Gus Van Sants Film stieß aber nicht auf ungeteilte Begeisterung. Hauptkritik war, dass er nicht versucht, eine Erklärung für das Massaker zu geben. Ganz im Gegenteil spielt der Film mit scheinbar belanglos eingestreuten Motiven wie Computerspielen oder Neonazismus, die im selben Moment wieder ad absurdum geführt werden. Einige dieser Szenen wirken zwar etwas unausgegoren, fügen sich aber durchaus stimmig ins Gesamtbild des Films ein. Denn Gus Van Sant hat in „Elephant“ ausschließlich mit Laiendarstellern gearbeitet, der Großteil der Dialoge ist improvisiert – was alle Szenen wie selbstverständlich und sehr authentisch wirken lässt. Die Darsteller spielen quasi sich selbst und tragen auch ihre realen Vornamen. Einige konnten „Elephant“ als Sprungbrett für eine Schauspielerkarriere nutzen. So spielte John Robinson in „Lords of Dogtown“ zusammen mit Heath Legder und wirkte in Michael Bays „Transformers“ mit. Alex Frost war unter anderem in „Stop-Loss“ an der Seite von Ryan Phillippe, Channing Tatum und Joseph-Gordon Levitt zu sehen.

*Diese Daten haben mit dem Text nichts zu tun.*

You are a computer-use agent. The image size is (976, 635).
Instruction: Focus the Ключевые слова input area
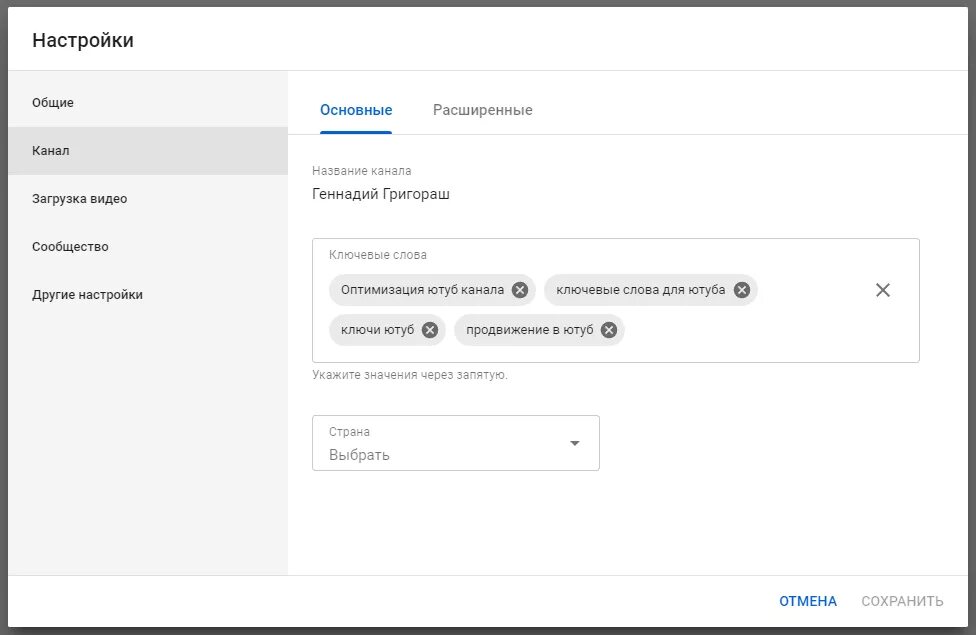pos(616,301)
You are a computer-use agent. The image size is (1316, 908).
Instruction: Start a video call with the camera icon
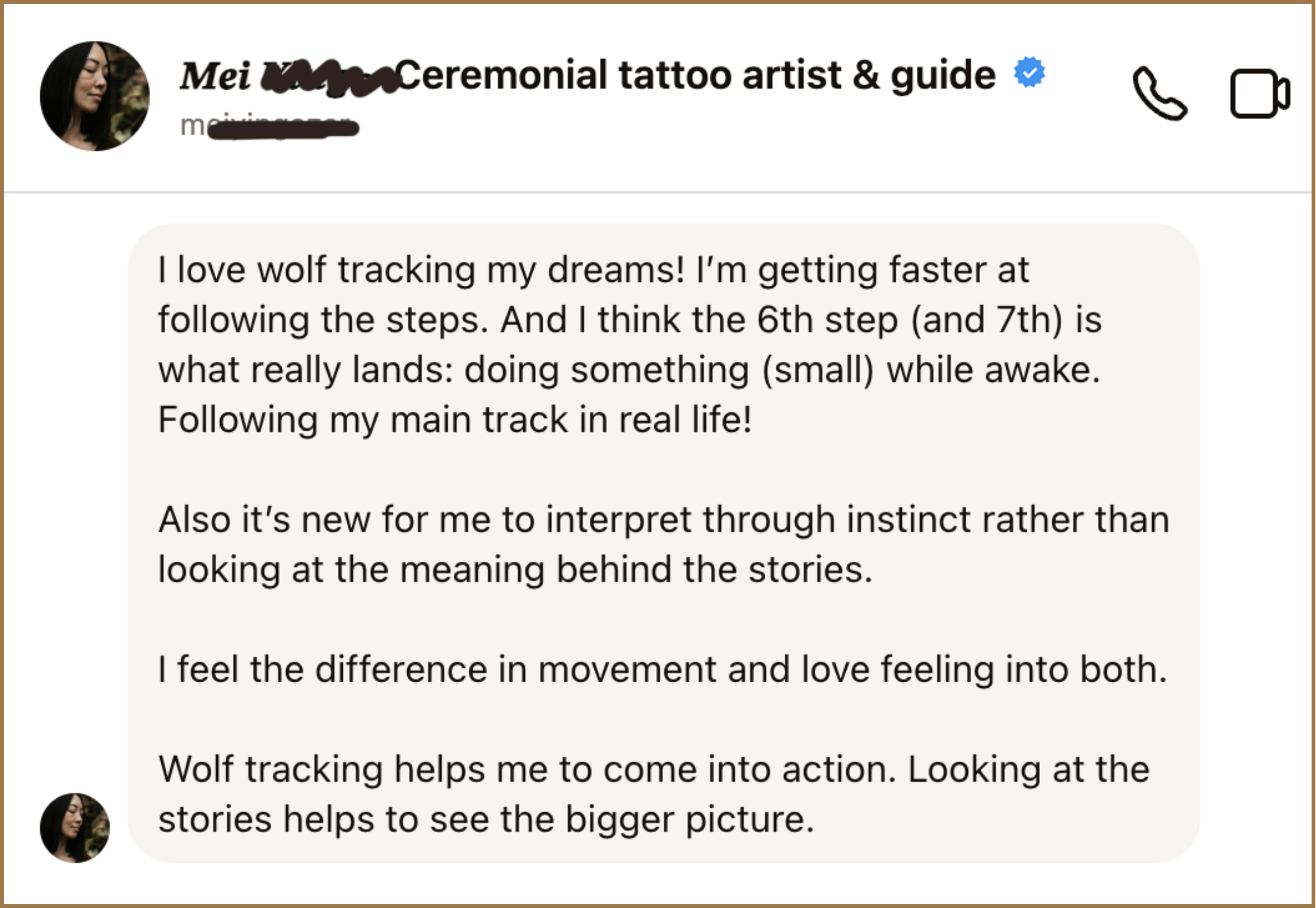1259,94
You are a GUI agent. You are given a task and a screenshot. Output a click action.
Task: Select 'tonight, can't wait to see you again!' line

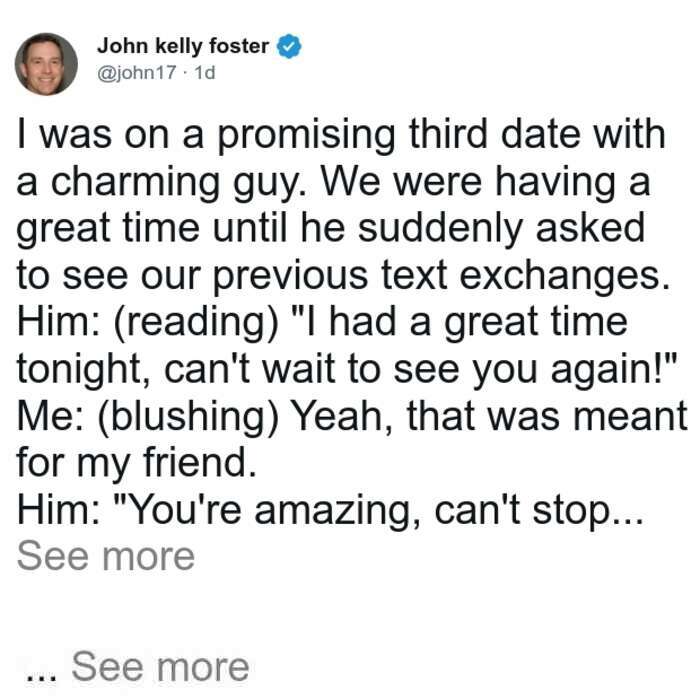click(347, 370)
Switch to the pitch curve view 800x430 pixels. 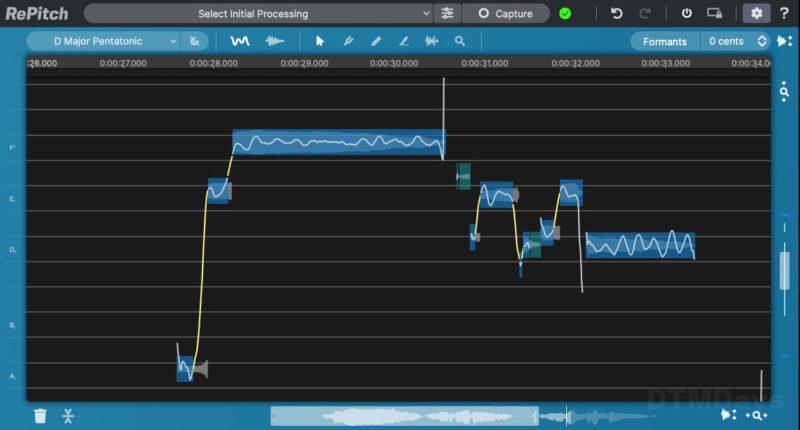tap(240, 42)
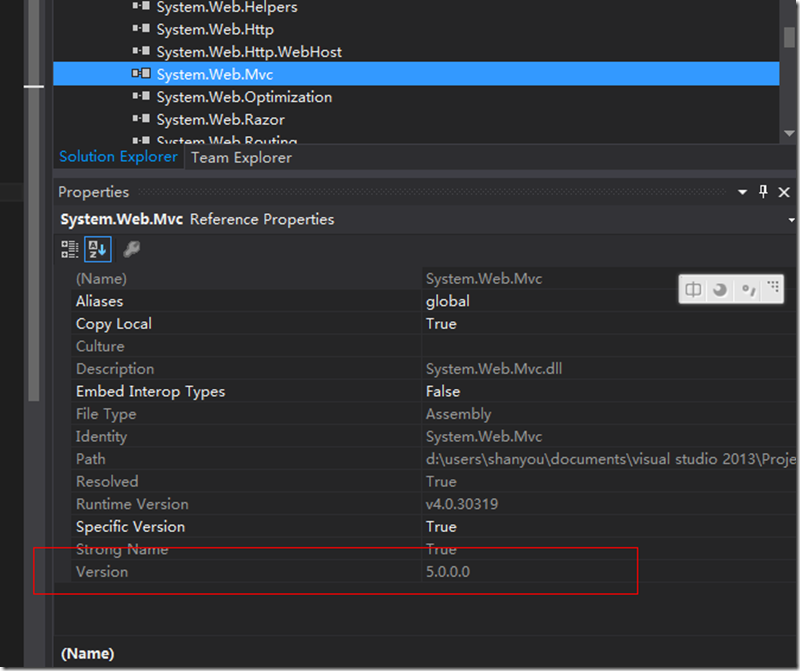This screenshot has width=800, height=671.
Task: Click the System.Web.Optimization reference icon
Action: [x=141, y=97]
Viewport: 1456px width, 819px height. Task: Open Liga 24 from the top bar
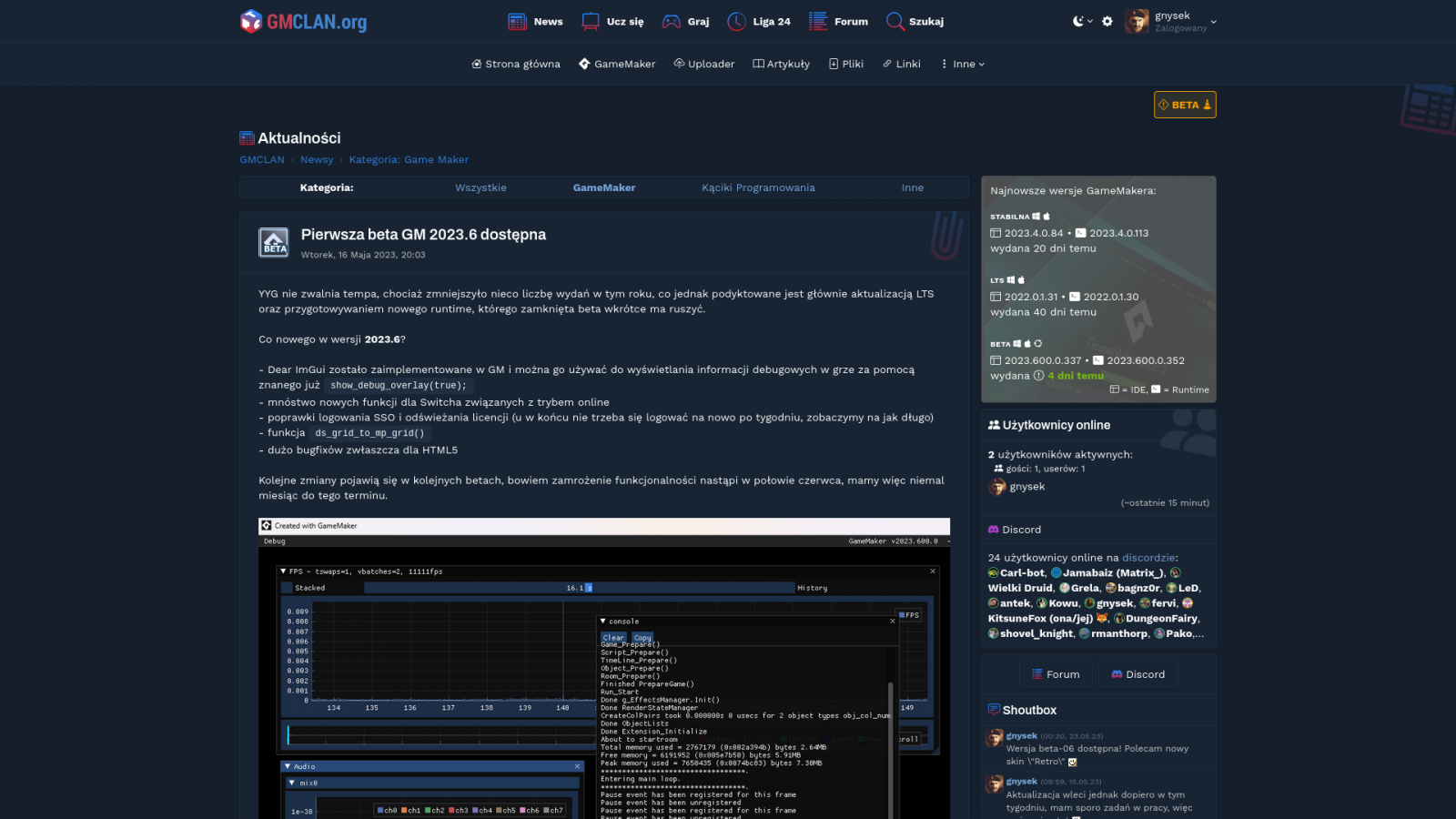pos(759,21)
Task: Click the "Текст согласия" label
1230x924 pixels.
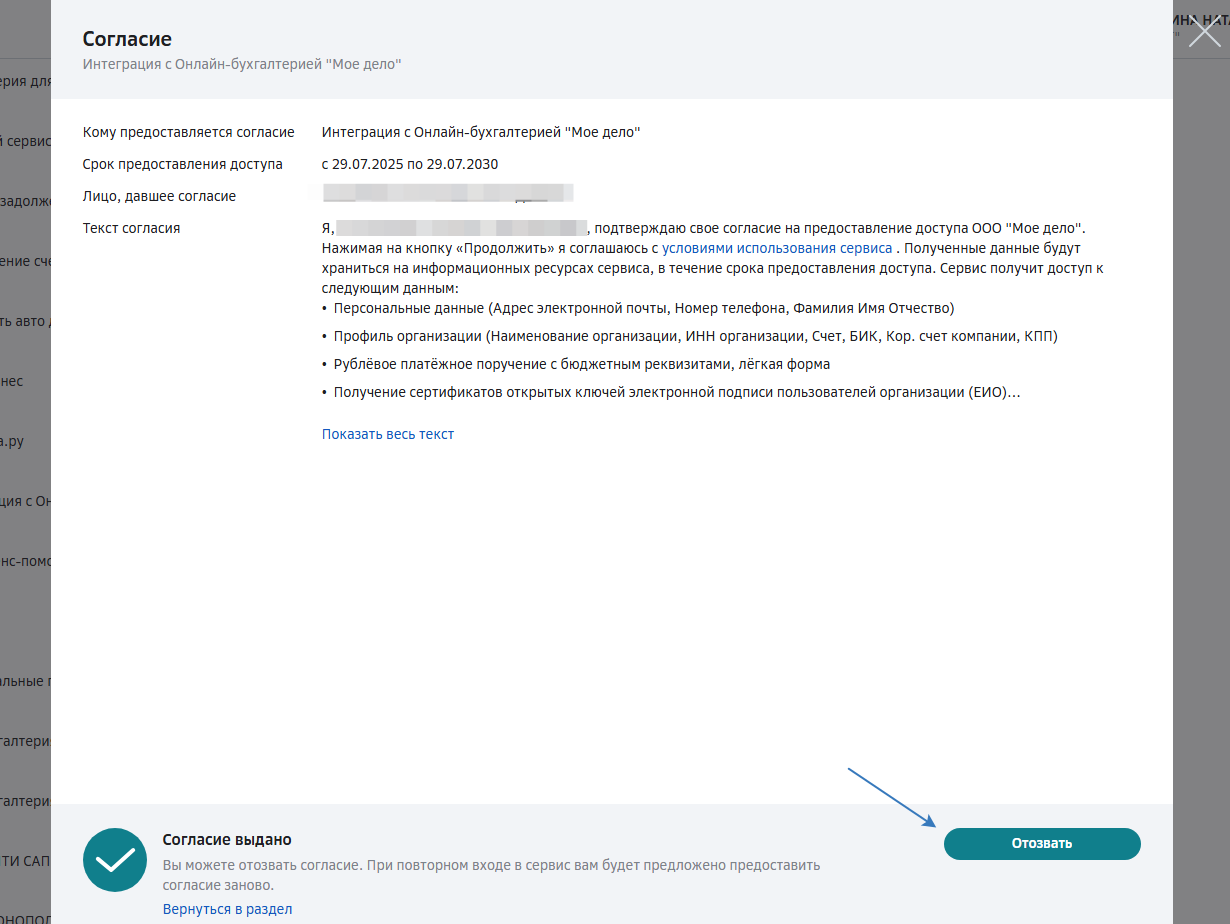Action: 131,228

Der ungewöhnliche Titel des Films lehnt sich an einen BBC-Kurzfilm aus dem Jahr 1989 an („Elephant“ von Alan Clarke), der in Nordirland einen Killer auf seinem Weg begleitet, einen Menschen nach dem anderen umzubringen – ein Gemetzel, das man meines Erachtens nicht unbedingt gesehen haben muss. Ganz im Gegensatz zu Gus Van Sants Meisterwerk. Auf den Filmfestspielen in Cannes gewann es überraschenderweise die Goldene Palme. Ich konnte den Film – vor dem deutschen Kinostart – beim „Verzaubert-Filmfest 2003“ sehen. Fast noch beeindruckender als der Film selbst, war die Stimmung im Kinosaal. Am Ende des Films war es totenstill, der gesamte Abspann ist durchgelaufen, der Vorhang ist zugegangen, das Licht ist angegangen ... und erst dann haben die Zuschauer sich „getraut“, sich wieder zu bewegen, und sind ganz langsam aufgestanden und weitgehend schweigend aus dem Kino raus gegangen. Wow!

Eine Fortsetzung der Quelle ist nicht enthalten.